07/18/2011 10:03 am ET | Updated Sep 17, 2011

Directors Must Create Transnational Standards of Conduct

The recent suggestion that the alleged bribery of UK police officers by News of the World employees may violate the U.S. Foreign Corrupt Practices Act is another reminder to boards of directors to consider the potential global reach of U.S. legal standards. The technical term frequently used by courts applying U.S. statutes to actions that occurred outside the U.S. is "extraterritoriality." What happens outside of the U.S. may result in litigation in U.S. courts. While this brief discussion cannot adequately address this complex topic, it can remind business leaders to create governance and integrity standards with this potential issue in mind.

In 2010 the U.S. Supreme Court wrote an 8-0 decision, with Justice Sotomayor recusing herself, that affirmed the dismissal of a securities fraud suit based upon U.S. law that was brought to federal court by foreign investors. The opinion noted that "when a statute gives no clear indication of an extraterritorial application, it has none." As a broad generalization, one must look to the precise language of the U.S. statute or treaty to determine if it applies to events occurring outside the United States.

Overshadowed by the News of the World controversy, a divided U.S. Court of Appeals on July 8th reinstated a lawsuit against ExxonMobil based upon alleged actions by security forces in Indonesia. An appeal of this decision is likely. The Alien Tort Statute that was the focus of this decision allows U.S. courts to have jurisdiction in civil suits based upon injuries allegedly inflicted in violation of the law of nations or a treaty of the United States. This type case has foreign policy and international relations implications that go beyond the extraterritoriality of a particular U.S. statute and involves another form of transnational legal standard.

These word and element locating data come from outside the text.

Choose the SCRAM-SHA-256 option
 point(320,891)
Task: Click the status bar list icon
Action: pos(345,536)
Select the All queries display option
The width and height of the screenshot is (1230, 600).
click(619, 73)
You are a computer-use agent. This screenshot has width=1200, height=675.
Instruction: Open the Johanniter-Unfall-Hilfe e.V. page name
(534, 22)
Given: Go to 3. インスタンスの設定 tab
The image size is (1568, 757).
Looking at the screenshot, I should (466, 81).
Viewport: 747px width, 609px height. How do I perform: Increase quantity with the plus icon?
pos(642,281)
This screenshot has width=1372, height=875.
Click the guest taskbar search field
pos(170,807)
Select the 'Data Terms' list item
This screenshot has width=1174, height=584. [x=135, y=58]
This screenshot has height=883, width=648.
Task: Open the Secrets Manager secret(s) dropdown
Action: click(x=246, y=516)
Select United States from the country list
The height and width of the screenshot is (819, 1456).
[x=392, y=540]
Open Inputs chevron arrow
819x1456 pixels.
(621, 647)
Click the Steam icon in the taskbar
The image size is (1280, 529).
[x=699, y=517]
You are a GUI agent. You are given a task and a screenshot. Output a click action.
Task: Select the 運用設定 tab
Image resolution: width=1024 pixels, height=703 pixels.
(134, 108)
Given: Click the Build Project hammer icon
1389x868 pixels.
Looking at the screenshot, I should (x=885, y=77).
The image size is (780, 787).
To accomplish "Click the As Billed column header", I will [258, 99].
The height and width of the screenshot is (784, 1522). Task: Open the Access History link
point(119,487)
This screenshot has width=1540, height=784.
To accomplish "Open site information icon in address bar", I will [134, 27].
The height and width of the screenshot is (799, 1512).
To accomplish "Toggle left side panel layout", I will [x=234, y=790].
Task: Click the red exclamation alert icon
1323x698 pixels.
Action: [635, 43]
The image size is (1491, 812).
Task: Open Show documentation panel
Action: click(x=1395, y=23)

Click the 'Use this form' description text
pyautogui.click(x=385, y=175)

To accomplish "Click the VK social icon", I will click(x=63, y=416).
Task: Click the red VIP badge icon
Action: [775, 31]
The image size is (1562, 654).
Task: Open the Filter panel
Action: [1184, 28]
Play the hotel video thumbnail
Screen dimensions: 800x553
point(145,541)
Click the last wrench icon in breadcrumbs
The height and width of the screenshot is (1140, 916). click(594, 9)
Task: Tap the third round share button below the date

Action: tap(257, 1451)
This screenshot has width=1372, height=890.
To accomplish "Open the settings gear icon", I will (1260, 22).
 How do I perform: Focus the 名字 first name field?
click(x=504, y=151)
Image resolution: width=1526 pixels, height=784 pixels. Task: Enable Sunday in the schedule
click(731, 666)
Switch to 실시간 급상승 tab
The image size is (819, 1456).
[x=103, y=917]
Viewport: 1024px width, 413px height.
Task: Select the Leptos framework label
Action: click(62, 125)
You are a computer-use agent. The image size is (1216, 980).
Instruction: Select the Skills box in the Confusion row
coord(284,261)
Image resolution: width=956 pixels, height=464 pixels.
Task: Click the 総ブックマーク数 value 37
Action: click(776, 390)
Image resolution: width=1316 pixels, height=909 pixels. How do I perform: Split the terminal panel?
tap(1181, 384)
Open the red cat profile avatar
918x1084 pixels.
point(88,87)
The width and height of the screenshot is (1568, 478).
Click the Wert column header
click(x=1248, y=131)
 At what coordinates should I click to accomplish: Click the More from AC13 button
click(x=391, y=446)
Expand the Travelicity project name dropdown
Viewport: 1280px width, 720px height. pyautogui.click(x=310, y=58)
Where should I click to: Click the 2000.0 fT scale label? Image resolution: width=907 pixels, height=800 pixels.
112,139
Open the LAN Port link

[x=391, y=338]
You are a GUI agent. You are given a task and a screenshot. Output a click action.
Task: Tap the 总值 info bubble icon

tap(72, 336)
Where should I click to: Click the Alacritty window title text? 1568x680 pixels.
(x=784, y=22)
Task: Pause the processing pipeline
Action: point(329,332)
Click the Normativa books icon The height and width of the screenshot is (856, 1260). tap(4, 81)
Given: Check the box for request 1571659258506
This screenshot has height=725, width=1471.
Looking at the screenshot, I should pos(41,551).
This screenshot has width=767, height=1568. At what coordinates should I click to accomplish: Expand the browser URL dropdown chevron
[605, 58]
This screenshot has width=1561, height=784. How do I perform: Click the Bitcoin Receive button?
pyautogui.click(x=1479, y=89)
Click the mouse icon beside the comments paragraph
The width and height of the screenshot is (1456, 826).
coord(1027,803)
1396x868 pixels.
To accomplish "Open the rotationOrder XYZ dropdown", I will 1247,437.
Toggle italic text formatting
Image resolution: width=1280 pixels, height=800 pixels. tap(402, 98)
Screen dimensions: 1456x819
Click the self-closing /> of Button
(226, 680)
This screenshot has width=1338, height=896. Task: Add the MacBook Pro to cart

U.S.-based boards of directors must create and enforce codes of conduct that not only apply to actions occurring within the United States but that also are appropriate in an international business environment. This requires some insight into universal norms of appropriate conduct as well as the letter of U.S. law. Some forethought may prevent not only the occurrence of tragic events but also resulting reputational damage. While not an easy task, directors must create and enforce transnational standards of integrity when conducting business.